SOLVED: Backup won't work while clients are active / qmp gets a timeout

furby · Nov 3, 2021

Hello to everyone,

i am still testing Proxmox to use it as the main virtualizer in our small company. To give it a try, i have installed my 2 physical "servers" at home (debian machines with some services) as virtual machines on a more powerful pc with Proxmox 7 underneath (pveversion attachend). Both guests have the Qemu Guest Agent turned on with the "Guest-trim" option active. Now i am struggling with the backup of my guest-machines.

The documentation is very good and straight forward to understand. I used this site to setup the basics: Backup and Restore. I tried different backup methods (stop, suspend and snapshot) and use the main storage as the backup-target for now, but the result is always the same: The backup only works fine when the guests are down! When the guests are running, the backup-process tears them down and isn't able to start them up again, which i fear will end up with the loss of data when virtualizing productive servers.

I created a very small test-system (Debian 11 with a 4 GB Harddrive) and the backup works fine. To be as near as possible to our reallife-servers, i set up my home machines with 4 TB harddrives. Perhaps that's the reason why i get a timeout. How can i "borrow more time" for the process?

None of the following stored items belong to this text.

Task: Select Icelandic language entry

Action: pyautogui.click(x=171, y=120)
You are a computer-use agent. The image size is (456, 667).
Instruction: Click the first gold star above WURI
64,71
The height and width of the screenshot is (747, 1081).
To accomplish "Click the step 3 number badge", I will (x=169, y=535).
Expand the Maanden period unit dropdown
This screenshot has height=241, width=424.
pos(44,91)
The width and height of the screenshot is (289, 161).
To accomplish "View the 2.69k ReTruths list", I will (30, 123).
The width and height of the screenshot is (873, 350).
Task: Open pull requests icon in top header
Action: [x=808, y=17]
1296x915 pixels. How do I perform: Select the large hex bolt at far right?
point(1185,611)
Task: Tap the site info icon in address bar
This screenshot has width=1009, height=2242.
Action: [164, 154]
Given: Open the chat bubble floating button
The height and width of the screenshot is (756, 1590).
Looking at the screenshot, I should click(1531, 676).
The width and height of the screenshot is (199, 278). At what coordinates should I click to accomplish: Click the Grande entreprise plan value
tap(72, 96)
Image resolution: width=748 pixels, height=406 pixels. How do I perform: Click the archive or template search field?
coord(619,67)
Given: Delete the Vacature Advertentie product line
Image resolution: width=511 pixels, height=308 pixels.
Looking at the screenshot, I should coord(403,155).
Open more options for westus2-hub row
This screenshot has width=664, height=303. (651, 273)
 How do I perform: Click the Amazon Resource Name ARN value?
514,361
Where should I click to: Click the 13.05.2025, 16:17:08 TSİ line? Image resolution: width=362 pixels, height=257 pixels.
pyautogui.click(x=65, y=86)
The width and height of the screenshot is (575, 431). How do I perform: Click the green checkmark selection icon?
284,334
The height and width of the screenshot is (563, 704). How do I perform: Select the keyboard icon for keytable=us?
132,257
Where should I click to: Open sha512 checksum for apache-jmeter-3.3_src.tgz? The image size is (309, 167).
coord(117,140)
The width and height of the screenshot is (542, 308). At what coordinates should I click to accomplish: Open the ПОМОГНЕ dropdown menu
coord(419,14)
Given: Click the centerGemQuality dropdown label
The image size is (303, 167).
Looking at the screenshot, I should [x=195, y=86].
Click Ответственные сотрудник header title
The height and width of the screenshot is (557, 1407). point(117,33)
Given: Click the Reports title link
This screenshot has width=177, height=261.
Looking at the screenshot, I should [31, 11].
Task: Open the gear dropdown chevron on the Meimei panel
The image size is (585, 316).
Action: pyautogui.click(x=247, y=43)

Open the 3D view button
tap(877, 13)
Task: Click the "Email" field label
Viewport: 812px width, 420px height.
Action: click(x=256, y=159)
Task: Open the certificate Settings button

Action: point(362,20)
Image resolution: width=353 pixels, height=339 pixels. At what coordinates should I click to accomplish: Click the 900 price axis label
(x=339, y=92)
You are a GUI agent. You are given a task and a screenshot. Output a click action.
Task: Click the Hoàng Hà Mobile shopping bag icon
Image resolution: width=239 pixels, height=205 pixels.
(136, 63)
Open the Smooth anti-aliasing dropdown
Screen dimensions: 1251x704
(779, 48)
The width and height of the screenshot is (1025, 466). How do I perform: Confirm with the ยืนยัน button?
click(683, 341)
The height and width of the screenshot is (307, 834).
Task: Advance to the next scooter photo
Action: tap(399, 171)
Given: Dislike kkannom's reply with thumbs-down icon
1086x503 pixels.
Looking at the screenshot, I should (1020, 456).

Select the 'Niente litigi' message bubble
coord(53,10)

Here you can see what happens when the backup-process runs:

Code:

root@virt-base:~# vzdump 105 --compress 0 --mode snapshot --storage Daten --node virt-base
INFO: starting new backup job: vzdump 105 --storage Daten --compress 0 --node virt-base --mode snapshot
INFO: Starting Backup of VM 105 (qemu)
INFO: Backup started at 2021-11-03 04:40:57
INFO: status = running
INFO: VM Name: Test-Debian11-Docker
INFO: include disk 'scsi0' 'Daten:105/vm-105-disk-0.raw' 4T
INFO: backup mode: snapshot
INFO: ionice priority: 7
INFO: creating vzdump archive '/Daten/dump/vzdump-qemu-105-2021_11_03-04_40_57.vma'
INFO: issuing guest-agent 'fs-freeze' command
INFO: issuing guest-agent 'fs-thaw' command
ERROR: VM 105 qmp command 'guest-fsfreeze-thaw' failed - got timeout
INFO: started backup task 'b2439da6-8357-4e13-89c2-4088f9cc7a2c'
INFO: resuming VM again
ERROR: VM 105 qmp command 'cont' failed - got timeout
INFO: aborting backup job
ERROR: VM 105 qmp command 'backup-cancel' failed - client closed connection
INFO: resuming VM again
ERROR: Backup of VM 105 failed - VM 105 not running
INFO: Failed at 2021-11-03 04:41:29
INFO: Backup job finished with errors
job errors

Thanks for your help

furby

C.G.B. Spender · Nov 3, 2021

INFO: starting new backup job: vzdump 105 --storage Daten --compress 0 --node virt-base --mode snapshot
...
INFO: include disk 'scsi0' 'Daten:105/vm-105-disk-0.raw' 4T

I might be wrong here, but to my knowledge raw disks don't support snapshot hence why they only backup when off. You can convert the raw disk to qcow2 (which supports snapshots) from pve ui with Move Disk button. Also make sure the guest has the qemu guest tools installed.

fabian · Nov 3, 2021

sounds similar to https://bugzilla.proxmox.com/show_bug.cgi?id=3693

furby · Nov 4, 2021

C.G.B. Spender said:
INFO: starting new backup job: vzdump 105 --storage Daten --compress 0 --node virt-base --mode snapshot
...
INFO: include disk 'scsi0' 'Daten:105/vm-105-disk-0.raw' 4T

I might be wrong here, but to my knowledge raw disks don't support snapshot hence why they only backup when off. You can convert the raw disk to qcow2 (which supports snapshots) from pve ui with Move Disk button. Also make sure the guest has the qemu guest tools installed.

Hello C.G.B. Spender,

I tried to convert the raw disks to the qcow2 format as you mentioned, but from the web frontend this was not possible. That reminded me, that i did something very stupid, when aiming at maximum stability: i created the storage-partition with the experimental btrfs filesystem! Perhaps that explains, why i can only create raw image harddrives, because the underlying filesystem looks after the snapshots and the real amount of storage-space used in the raw harddrives?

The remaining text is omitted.